Clicking on the mute button is like a double-edged sword.
You've either said too much, or well, nothing at all, like this math teacher at the National University of Singapore (NUS), who only realised that his words didn't reach his students at the end of a lecture.
In a recent YouTube video, Associate Professor Wang was seen wrapping up his lecture with a Q&A section. However, he was met with complete silence from the class.
Finally, a student replied, telling Wang that he had been on mute the entire time.
"We cannot hear anything from you since 6.08pm," the student explained.
"From what?", a visibly shocked Wang asked, before turning to his left to look at the time, which was said to be close to 8pm.
He then questioned his students how much of the lecture they've heard, as he tried to make sense of what had happened.
Another student told him that they were only able to catch what he was saying in the "first few minutes".
"Yeah, and from 6.08pm onwards your screen froze and we heard nothing from you ever since," one more student chimed in.
As the reality sank in for Wang, he panicked and appeared to be hyperventilating for approximately eight seconds, before resigning to his fate.

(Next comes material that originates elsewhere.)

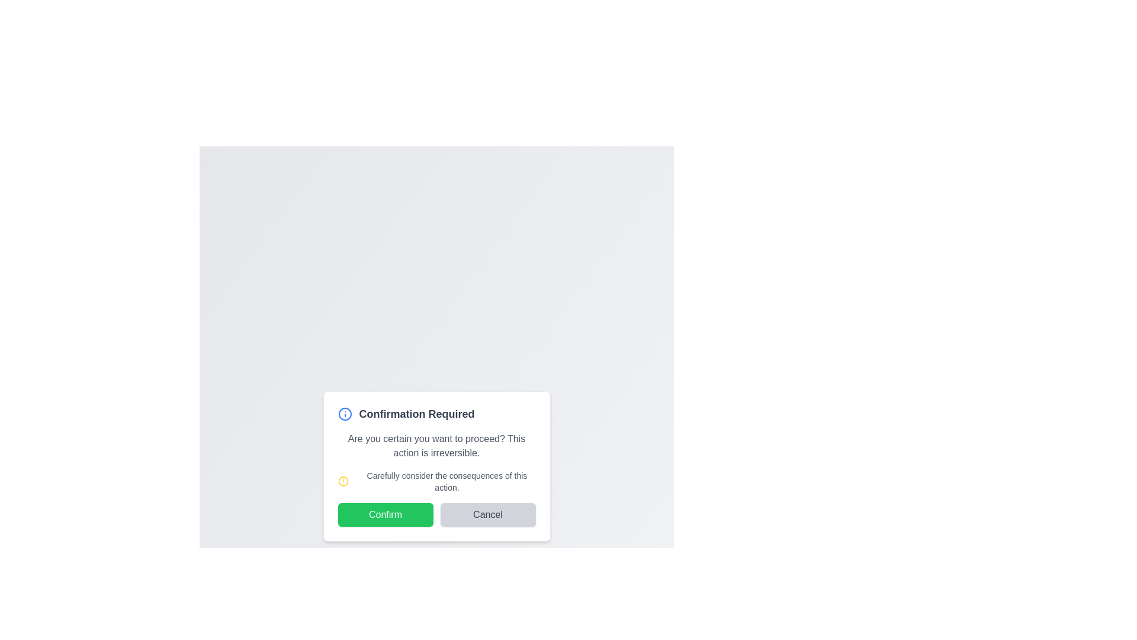 The width and height of the screenshot is (1137, 640). Describe the element at coordinates (488, 514) in the screenshot. I see `the 'Cancel' button, which is a rectangular button with dark gray text on a light gray background, located at the bottom-right of a confirmation dialog` at that location.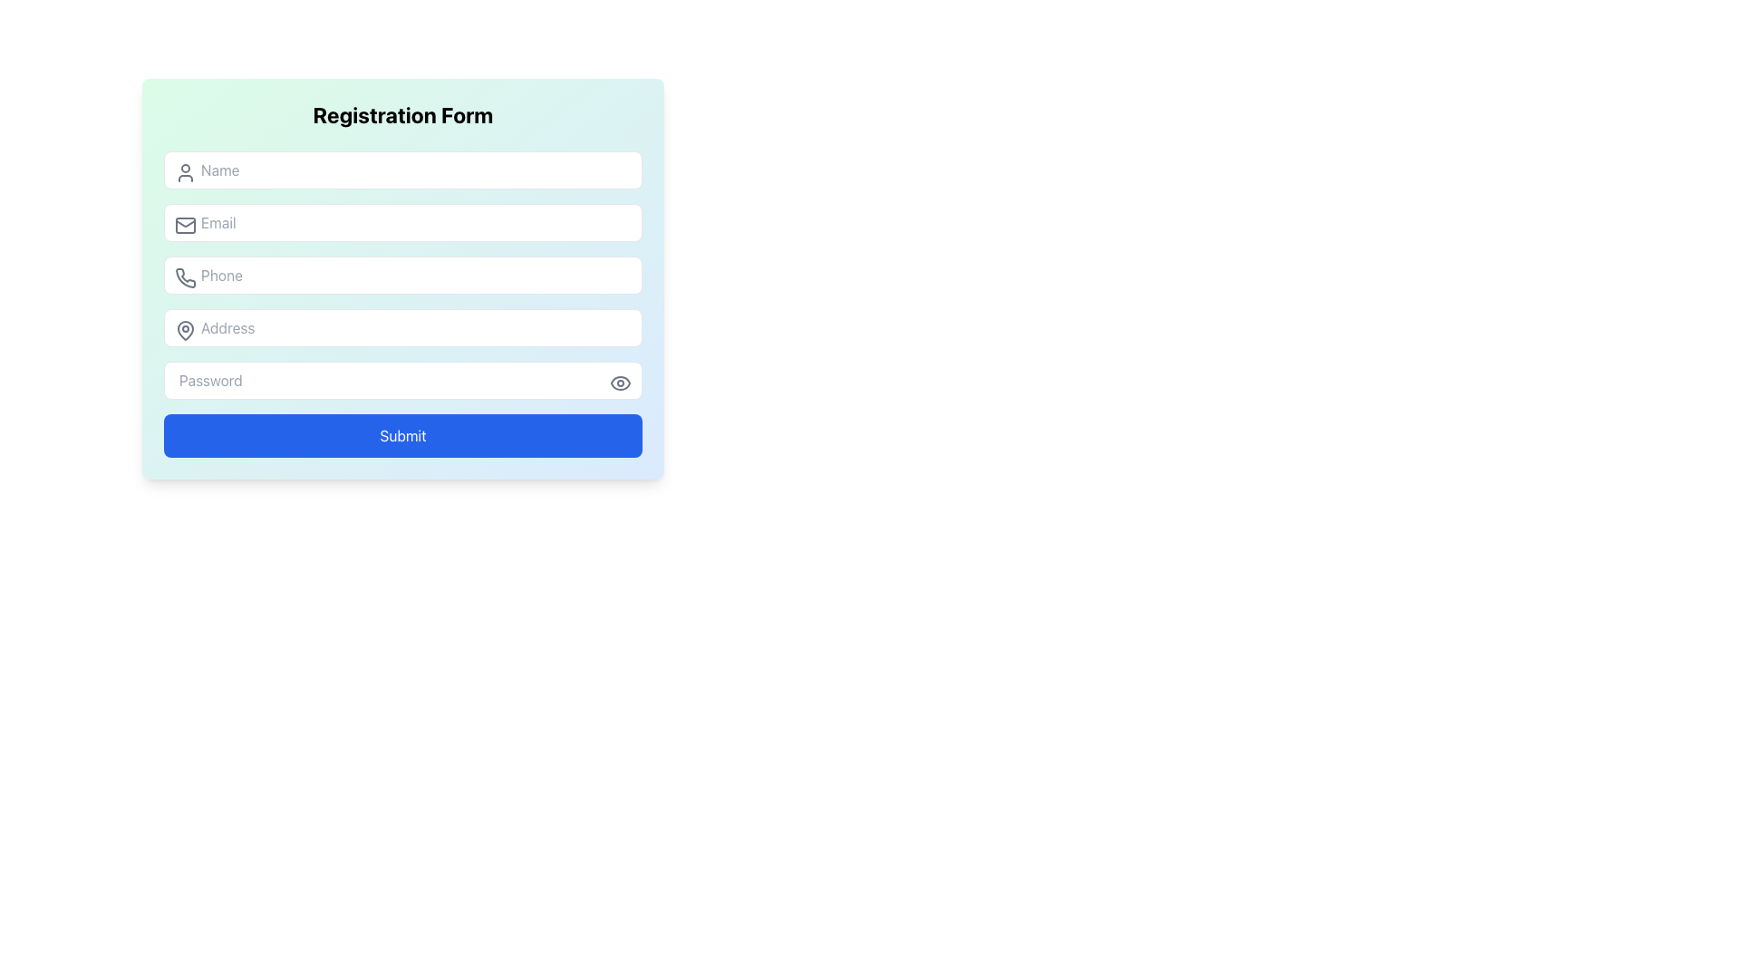  What do you see at coordinates (402, 380) in the screenshot?
I see `the Password Input Field to focus on it, which is the fifth input field in the vertical form layout located near the bottom, just above the 'Submit' button` at bounding box center [402, 380].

He then told the class that he will repeat the lesson on a later date.
A student, who goes by the username @azusa chan, claimed to be present during the class and shed some light on the incident in the video's comment section.
"Students tried all sorts of things to get his attention by unmuting and even calling his phone number", the student explained.
However, Wang did not seem to notice the phone calls and moved along with the lesson. Many students left the lecture, seeing that there was no end to the technical difficulty.
The student also wrote that the entire lecture was conducted on an iPad, adding that "many things [would] go wrong on such a setup".
"After this incident, he left his phone beside him whenever he is conducting [a] lecture so we could call him in case of an emergency", the student concluded.
The comment came after netizens blamed the students in the lecture for not informing Wang about the technical hiccup.